Fraud varies across product category and company size. By way of instance, mid-market and business, multichannel merchants experience higher fraud rates compared to small online sellers. There are a number of possible reasons for this including the fact that small online retailers managing relatively few orders frequently review each order manually.
Retailers selling jewelry or electronics may experience more strikes than sellers of different types, such as apparel.
Forter notes that ecommerce fraud prices can rise during the holiday season — the third and fourth quarter of this calendar year. Some kinds of fraud may also be popular in the first quarter, when many merchants are handling returns.
In every instance, there are a number of things your company can do to help prevent fraud. This begins with understanding tendencies. Two notable examples this holiday season are account takeovers and voucher abuse.
Account takeover fraud is a kind of identity theft, wherein a criminal gains access to a registered client’s account and poses as that trusted and known shopper.
Account takeovers can be especially damaging because the merchant could lose both the fraudulently ordered product and the shopper whose account has been compromised.
After a criminal can log with a true client’s account credentials, that criminal may use saved payment methods to purchase things; get into a loyalty program; or just place orders using stolen payment cards in the hope of bypassing any fraud prevention software a shop could be using.
This specific kind of fraud is both costly and on the upswing. Javelin Strategy & Research reported that a three-fold increase in account takeover losses. Fraud prevention program manufacturer Sift Science noted that account takeovers cost the industry about $5.1 billion in 2017. And with respect to the increase of account takeovers, the fifth edition of this Forter MRC Fraud Attack Index reported a close 35 percent growth in account takeover attacks for the first two quarters of 2020.

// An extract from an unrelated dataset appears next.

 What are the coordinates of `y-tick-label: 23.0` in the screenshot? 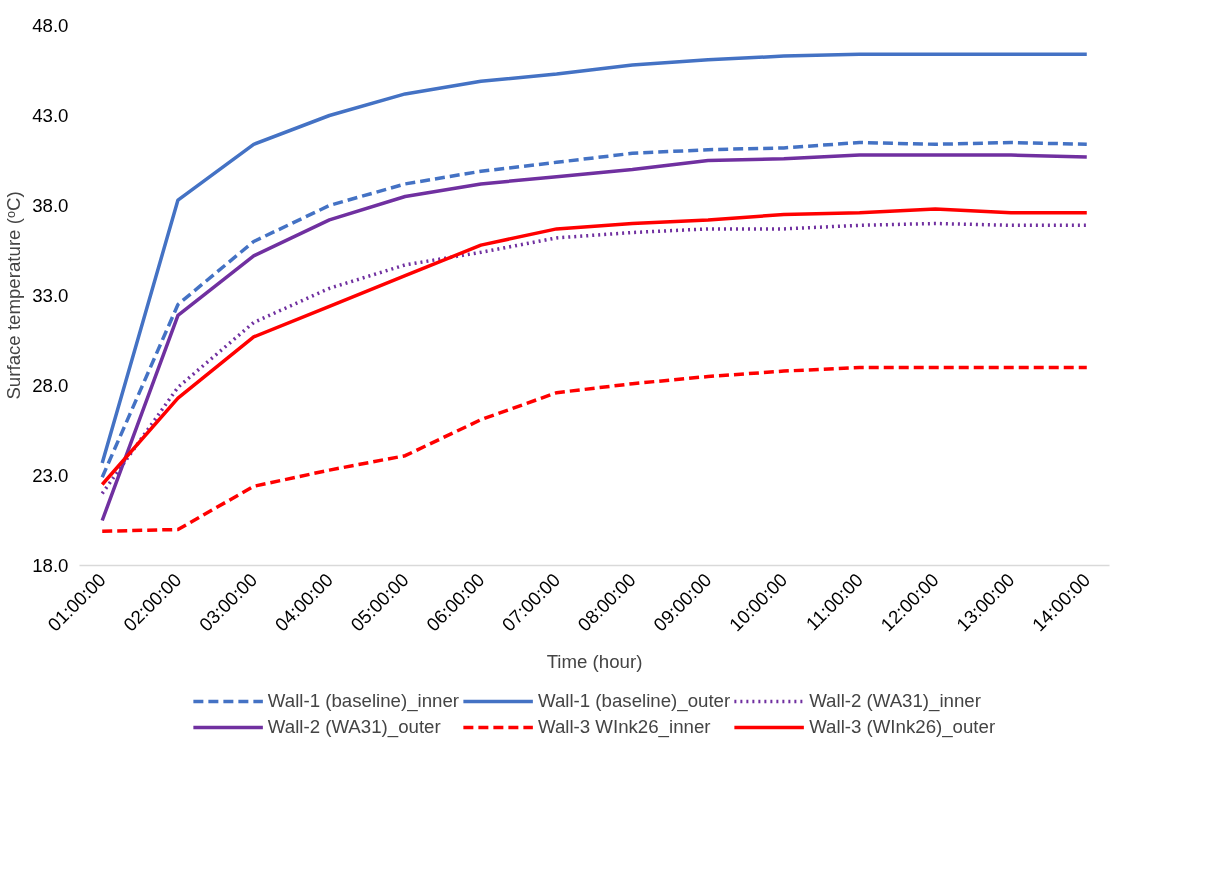 It's located at (50, 476).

To protect your organization, watch for changes in client behaviour. By way of instance, if a shopper who has employed the identical payment card for the past several orders suddenly starts using new payment cards and various names, take a look. If your organization’s ecommerce platform, order management applications, or fraud prevention programs permit it, flag unusual account behavior for human inspection.
Oftentimes, coupon abuse is a kind of so-called favorable fraud, meaning it is a customer as opposed to a professional criminal who’s the perpetrator.
Imagine, within your Cyber Monday promotions, your online shop issues a coupon code via email offering a free 32-inch tv whenever someone buys a PlayStation game console.
The coupon code is limited to a single client. Your online shop is breaking on the transaction, so you won’t earn any profit if the shopper buys just the PlayStation. Rather your expectation is that the client will get a few other, possibly high-margin, items also.
The important thing here is that the voucher is limited to a free television per client.
Enter a grandma in Des Moines. She sees the deal and thinks she deserves it not only once, but four times so that she can find the deal for all her grandchildren. When she tries to purchase all four, your company’s ecommerce platform reminds her of the one-per-customer limit. So she cheats.
Granny generates four accounts, using her home address for her work speech for another, etc. She even produces a few new Gmail addresses for this purpose. She feels great. In her opinion, she got the bargain she deserved. But in fact, she dedicated coupon or coverage fraud and robbed your enterprise.
This may sound insignificant because she did purchase the PlayStations. However, it’s also coupon abuse. And according to the aforementioned Forter MRC Fraud Attack Index, coupon abuse climbed 217 percent in the first quarter of 2020.
To protect your organization, monitor coupon usage carefully. In the case of our hypothetical grandma, two or more of those PlayStation-television combinations might have been destined for the exact shipping address. And in each instance, she would have needed to use a real name and payment card. So it might have been that one payment card has been associated with more than 1 customer account.
In short, if something seems strange, take a look.
Obliterate Payment Fraud
Based upon your organization’s industry segment, you might be losing 2% of earnings or more to some kind of fraud this holiday season. That quickly adds up to lots of money — so much so that it can make sense to invest in a fraud prevention services.
There are quite a few great options, such as Kount, Sift Science, Forter, LexisNexis Risk Solutions, Riskifed, and a lot more.
A fantastic fraud prevention service will think about a shopper’s purchase rate, IP address, current behaviour across multiple ecommerce websites around the world, and a number of other data points, providing your company with a score for every purchase. It is possible to set rules around this flag and score or reject orders that are probably fraudulent.